9. Todo judeu deveria sacrificar, sob pena de sofrer, de Yahweh, os castigos por conta de seu pecado. Dito de outro modo, todo judeu é pecador e tem de morrer (Paulo não conhece outra teologia, senão essa, e é essa que ele aplica à cruz). Como Yahweh é "bom", oferece uma alternativa: o judeu que matar sacrificialmente - no Templo! - um animal, um cabrito (como o fez Abraão!), estará provisoriamente perdoado, salvo. Graça.
10. Graça, eu disse? Sim, porque o castigo que, nos termos da teologia sacerdotal, deveria cair sobre a cabeça do judeu, Yahweh aceita aplicar ao animal, que morre no lugar do judeu. Não houve perdão nenhum, mas o judeu foi "agraciado" com a transferência - provisória - de seu pecado para o animal. Graça.
11. O mesmo vale para a teologia da cruz. Perdão, perdão, não há. Há a transferência do castigo do homem para Jesus, que morre. Lá, morre o cabrito. Cá, o Cordeiro. Graça. Lá e cá - ainda que se deveria, sempre, escrever "graça".
12. Graça lá, graça cá, com uma diferença - aquela que Hebreus ressalta: lá, muitas vezes, todo ano, cá, uma vez e para sempre.
13. Bem, com isso, os judeus e os homens estariam livres de ir, de novo, ao templo. É a lógica. Se estou definitivamente perdoado... E tanto que Hebreus logo faz saber que há muitos deixando a congregação... Mas sacerdotes não querem que se deixe a beira do altar, sejam aqueles que matavam cabritos, sejam esses que interpretam Jesus como o Cordeiro: agraciado, ele tem de agarrar-se aos chifres do altar e não arredar pé...

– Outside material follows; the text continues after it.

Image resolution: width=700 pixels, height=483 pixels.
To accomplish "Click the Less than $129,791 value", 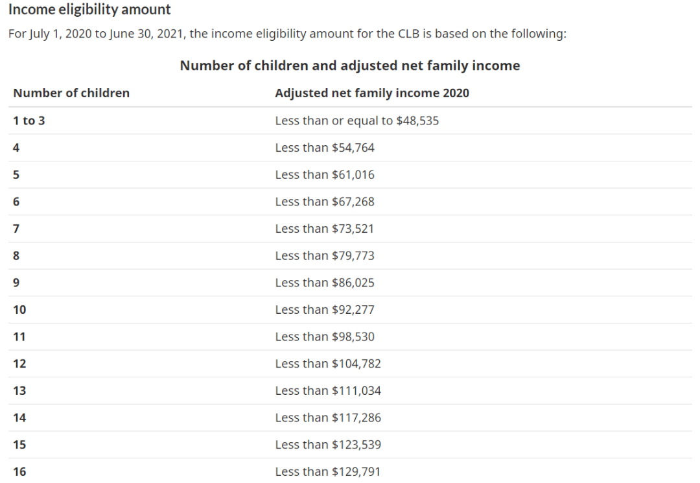I will [x=328, y=472].
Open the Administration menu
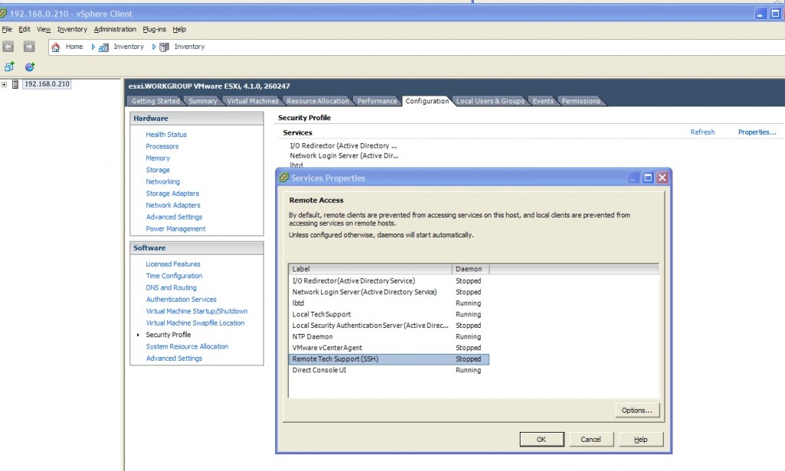785x471 pixels. 115,29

14. Daí que o clero cristão acabou tendo de criar rotinas mais rígidas de manutenção do fiel à roda do altar do que o sacerdote judeu: porque o sacerdote judeu, a ele bastava a teologia - todo ano, meu filho, vem cá sacrificar, se não... Já o cristão, ele mesmo ensina que o sacrifício foi único e irrepetível, válido pra sempre. Logo, que precisa, de novo, lá fazer o beneficiado? Nada. E não é por outra razão que se criaram as estratégias clericais - para fazer com que quem não precisava mais ficar, ficasse...
15. Não é nada apologético meu texto - é? Mas eu falei que gostava da crítica. Resta ver se estou certo...
OSVALDO LUIZ RIBEIRO
2 comentários:
Dr. Osvaldo, a cada vez que o leio, sinto-me descontruído. Mas o que traz alento em suas leituras, é que não ficamos órfãos de tudo. Somos, outra vez, contruídos. O desespero abate justamente aí. Após uma nova construção, outra desconstrução e outra e outra e outra. Talvez seja esse mesmo o papel da crítica moderna.
Todavia, sinto-me privilegiado por poder crescer através de sua pena. Bem quisesse iniciar a caminhada como um louco escritor depois de tê-lo conhecido, mas o caminho passado ainda me é "necessário".
Permita-me um desafio (com certo ar de apelo): Temos tantos comentários apologéticos ralos e confusos que constróem tão somente um modelo - mesmo modelo - sobre o cristianismo, que a base tem se tornado cada vez mais frágil. Bíblias são lançadas com rodapé contendo o sermão de domingo. Que tal documentar, livro por livro do A.T., suas considerações em análise histórico crítica? Creio que seria uma colaboração ímpar tanto para a academia como para um dilatar cerebral no seio da igreja.
Pense com carinho a respeito. Sei que o ourviroevento trabalha com muito desse material, mas uma publicação seria o cão chupando manga, como falamos em Porciúncula.
Respeitosamente,
seu talmidim.
Olá, Lellis, meu amigo - e o livro, sai quando? Bem, meu sonho é mais do que isso, mais do que um comentário crítico - é uma tradução independente. Talvez eu o faça, quando me aposentar. Minha inserção na CAPES se dá em Ciências das Religiões, com temática e currículo não diretamente relacionado a isso. Se, quem sabe, à frente eu puder transformar isso em projeto profissional ligado à CAPES, tenha certeza de que farei. Caso contrário, quando estiver na fila do INSS, enquanto espero atendimento.
Seja como for, acho que a modernidade é isso aí: desconstruir-se e reconstruir-se. Foi o que me ensinaram meus malditos autores de cabeceira.